A Beautiful Day.
Thursday, April 15th, 2010This morning I woke up determined to let the world know my secret. This secret, which I have been juggling with for some days now and which I eventually put properly into place last night as I lay in bed, will solve all the worlds financial woes, will put the banks to right, give the Liberal Party a resounding success in the coming election in England, make all your jobs safe for the next thousand years and probably double your salaries within six months and it will certainly send property prices soaring again.
I came down early and took the young fellow to school, rubbing my hands at the titillation I was going to bring to the world. I returned home in the best mood I have been in for months at the thought of this munificent knowledge I was going to share with mankind. It was early, not quite 9.00 am, I thought I would leave it a little, let everyone get into work and then rejuvenate their day. I went into the garden and tinkered with my vegetable patch, lifting the odd weed, planting out a few cabbage, picking up a few small stones that the hard winter’s frost had brought to the surface. I was at one with my maker and he because of the lovely day he had sent us, seemed at least to be at one with me.

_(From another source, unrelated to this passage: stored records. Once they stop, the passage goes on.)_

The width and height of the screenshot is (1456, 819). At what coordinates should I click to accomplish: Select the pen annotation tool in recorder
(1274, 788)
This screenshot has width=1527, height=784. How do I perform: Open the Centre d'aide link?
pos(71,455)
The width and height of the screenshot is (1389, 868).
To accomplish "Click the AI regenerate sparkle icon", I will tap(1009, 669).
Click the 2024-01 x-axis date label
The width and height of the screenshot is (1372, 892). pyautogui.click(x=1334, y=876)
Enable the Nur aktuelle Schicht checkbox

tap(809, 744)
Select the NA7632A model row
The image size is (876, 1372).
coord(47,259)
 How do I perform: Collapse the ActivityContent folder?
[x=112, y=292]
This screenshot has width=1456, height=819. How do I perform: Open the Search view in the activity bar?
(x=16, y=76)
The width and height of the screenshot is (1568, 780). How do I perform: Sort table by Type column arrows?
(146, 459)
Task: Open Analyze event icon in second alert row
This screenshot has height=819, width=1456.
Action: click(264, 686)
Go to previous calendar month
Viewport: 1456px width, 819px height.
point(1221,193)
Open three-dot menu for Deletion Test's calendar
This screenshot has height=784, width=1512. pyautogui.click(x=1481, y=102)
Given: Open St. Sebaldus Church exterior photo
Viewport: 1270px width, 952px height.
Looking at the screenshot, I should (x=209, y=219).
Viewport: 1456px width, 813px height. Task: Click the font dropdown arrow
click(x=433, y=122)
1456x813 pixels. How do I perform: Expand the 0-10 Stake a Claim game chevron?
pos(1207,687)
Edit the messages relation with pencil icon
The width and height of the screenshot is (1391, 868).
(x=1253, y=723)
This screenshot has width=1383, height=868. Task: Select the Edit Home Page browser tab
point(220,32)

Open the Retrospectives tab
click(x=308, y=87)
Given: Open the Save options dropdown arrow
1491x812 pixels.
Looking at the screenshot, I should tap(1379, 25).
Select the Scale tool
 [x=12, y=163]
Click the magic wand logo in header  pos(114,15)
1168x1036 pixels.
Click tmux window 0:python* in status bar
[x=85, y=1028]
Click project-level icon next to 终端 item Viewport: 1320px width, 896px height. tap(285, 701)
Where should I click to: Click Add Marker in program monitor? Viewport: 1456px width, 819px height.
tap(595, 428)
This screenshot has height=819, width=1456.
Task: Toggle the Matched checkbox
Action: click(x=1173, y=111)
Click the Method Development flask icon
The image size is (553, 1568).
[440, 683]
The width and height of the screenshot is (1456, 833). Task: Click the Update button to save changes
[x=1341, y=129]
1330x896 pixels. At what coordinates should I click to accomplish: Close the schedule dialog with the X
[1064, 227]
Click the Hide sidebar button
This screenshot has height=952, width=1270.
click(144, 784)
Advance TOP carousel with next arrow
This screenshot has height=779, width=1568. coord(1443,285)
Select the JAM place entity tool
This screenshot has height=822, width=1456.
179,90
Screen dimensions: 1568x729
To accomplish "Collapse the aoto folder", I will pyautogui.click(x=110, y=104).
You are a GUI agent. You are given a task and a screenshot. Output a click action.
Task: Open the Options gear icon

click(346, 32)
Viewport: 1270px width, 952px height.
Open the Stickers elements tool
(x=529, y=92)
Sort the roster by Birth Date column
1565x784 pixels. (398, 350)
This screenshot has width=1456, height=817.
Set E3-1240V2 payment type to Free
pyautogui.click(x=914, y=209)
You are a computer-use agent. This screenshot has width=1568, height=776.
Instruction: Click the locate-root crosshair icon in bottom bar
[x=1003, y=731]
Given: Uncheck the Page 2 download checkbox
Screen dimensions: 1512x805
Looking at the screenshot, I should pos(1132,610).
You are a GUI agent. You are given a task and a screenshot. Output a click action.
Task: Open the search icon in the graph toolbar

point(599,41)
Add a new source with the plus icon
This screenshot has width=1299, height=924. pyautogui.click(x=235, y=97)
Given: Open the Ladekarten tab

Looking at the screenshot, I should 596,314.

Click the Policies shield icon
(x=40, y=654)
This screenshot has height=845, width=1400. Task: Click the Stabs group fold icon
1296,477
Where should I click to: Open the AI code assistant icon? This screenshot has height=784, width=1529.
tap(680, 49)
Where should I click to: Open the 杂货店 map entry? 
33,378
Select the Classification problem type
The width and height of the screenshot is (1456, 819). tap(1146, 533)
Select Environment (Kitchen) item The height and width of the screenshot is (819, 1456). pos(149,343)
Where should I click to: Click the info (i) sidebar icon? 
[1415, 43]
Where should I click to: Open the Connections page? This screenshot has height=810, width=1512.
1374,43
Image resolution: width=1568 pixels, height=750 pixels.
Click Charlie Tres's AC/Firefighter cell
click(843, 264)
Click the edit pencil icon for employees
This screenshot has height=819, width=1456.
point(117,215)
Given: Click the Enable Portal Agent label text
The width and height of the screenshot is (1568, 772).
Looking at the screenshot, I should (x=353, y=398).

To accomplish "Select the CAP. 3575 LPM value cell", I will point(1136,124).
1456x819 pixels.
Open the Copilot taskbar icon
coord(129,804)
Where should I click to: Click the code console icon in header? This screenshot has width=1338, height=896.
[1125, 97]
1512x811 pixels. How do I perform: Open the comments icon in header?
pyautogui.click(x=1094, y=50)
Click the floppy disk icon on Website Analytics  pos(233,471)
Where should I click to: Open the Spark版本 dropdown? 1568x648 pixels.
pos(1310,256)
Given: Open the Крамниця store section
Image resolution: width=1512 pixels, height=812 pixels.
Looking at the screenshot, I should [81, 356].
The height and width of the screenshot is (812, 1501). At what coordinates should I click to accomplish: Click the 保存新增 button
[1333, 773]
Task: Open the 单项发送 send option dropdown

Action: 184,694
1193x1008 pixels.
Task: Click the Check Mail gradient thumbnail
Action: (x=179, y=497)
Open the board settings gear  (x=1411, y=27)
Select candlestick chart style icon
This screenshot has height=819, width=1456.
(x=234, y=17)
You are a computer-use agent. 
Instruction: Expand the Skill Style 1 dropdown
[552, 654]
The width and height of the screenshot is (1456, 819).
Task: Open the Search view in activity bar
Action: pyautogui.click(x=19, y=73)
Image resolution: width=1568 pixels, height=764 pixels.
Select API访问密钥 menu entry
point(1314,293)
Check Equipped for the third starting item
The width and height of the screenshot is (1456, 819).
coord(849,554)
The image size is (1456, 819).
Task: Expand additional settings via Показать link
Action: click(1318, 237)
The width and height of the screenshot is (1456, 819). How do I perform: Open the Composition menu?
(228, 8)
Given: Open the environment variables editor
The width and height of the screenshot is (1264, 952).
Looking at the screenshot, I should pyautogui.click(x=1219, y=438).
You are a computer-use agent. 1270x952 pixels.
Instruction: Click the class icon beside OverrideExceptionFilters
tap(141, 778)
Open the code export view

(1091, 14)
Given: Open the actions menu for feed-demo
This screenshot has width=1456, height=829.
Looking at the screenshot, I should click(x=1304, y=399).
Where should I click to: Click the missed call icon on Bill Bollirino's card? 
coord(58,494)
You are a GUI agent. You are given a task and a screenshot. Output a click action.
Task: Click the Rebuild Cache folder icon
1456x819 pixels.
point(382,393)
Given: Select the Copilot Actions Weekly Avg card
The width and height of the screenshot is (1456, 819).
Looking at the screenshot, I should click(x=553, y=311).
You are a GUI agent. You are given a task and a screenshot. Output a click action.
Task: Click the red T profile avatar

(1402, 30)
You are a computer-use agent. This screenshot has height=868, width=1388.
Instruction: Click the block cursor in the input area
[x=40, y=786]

It was just after 10.00 when I came back into the kitchen, made a small kedgeree for my loved one, plated it and took it upstairs with a cup of freshly brewed green tea and placed it at her side and gently shook her so has not to arouse her from her dreams too quickly. I looked out of the window and saw the colours on this fine Spring day. The grass which up until last week was brown, scorched by the hard frosts of the winter, had suddenly thrown off its overcoat and was now the finest emerald. The sky was azure and not at all like the murky grey of the English sky that could just be seen in the far eastern horizon, tainted with volcanic fall out from northern regions and who, I ruminated could well do with the recent knowledge which I was about to pour onto the world through the web. The lake, a few hundred yards away, twinkled in the morning light, a different blue from the sky but a welcoming blue just the same. At this time of year there is no country more blessed than Ireland and no part more beautiful than North Roscommon, with its lakes and rivers, hills and rolling archaeological landscapes exploding in a hundred shades of blues and greens and tinted with dabs of yellow and red from the golden daffodils and proud tulips that seem to have sprung up in readiness for God’s bounty.
I thought “fuck it”, fuck the collapsing chair and the computer that as a will of its own, “fuck it” I repeated and my wife stirred in her repose, “I will launch the boat and have a days fishing on the lake, I hear their biting and refreshed with a few cold tinnies, it will do me good” It is now gone 11.00am I should get six hours out there, drifting from the edge of Erris Bay over to Church Island on the lazy current, I might even catch my supper.
I will have to leave this old contraption of a computer for something a lot more worthy, a boat, a rod and a line. They have been doing that for eight thousand years round here, there must be something in it. So while I consider the afternoon, the early evening comes to mind. You need something to wash the tonsils with after a hard day and what better than a couple or three pints of the finest Guiness in Ireland in the cleanest and friendliest pub in Boyle, The Patrick’s Well,
I have not left the house yet and I am slavering at the prospect. April in Ireland. Fishing on Loch Ce. Drinking Guiness in Patrick’s Well. All my dreams have come true.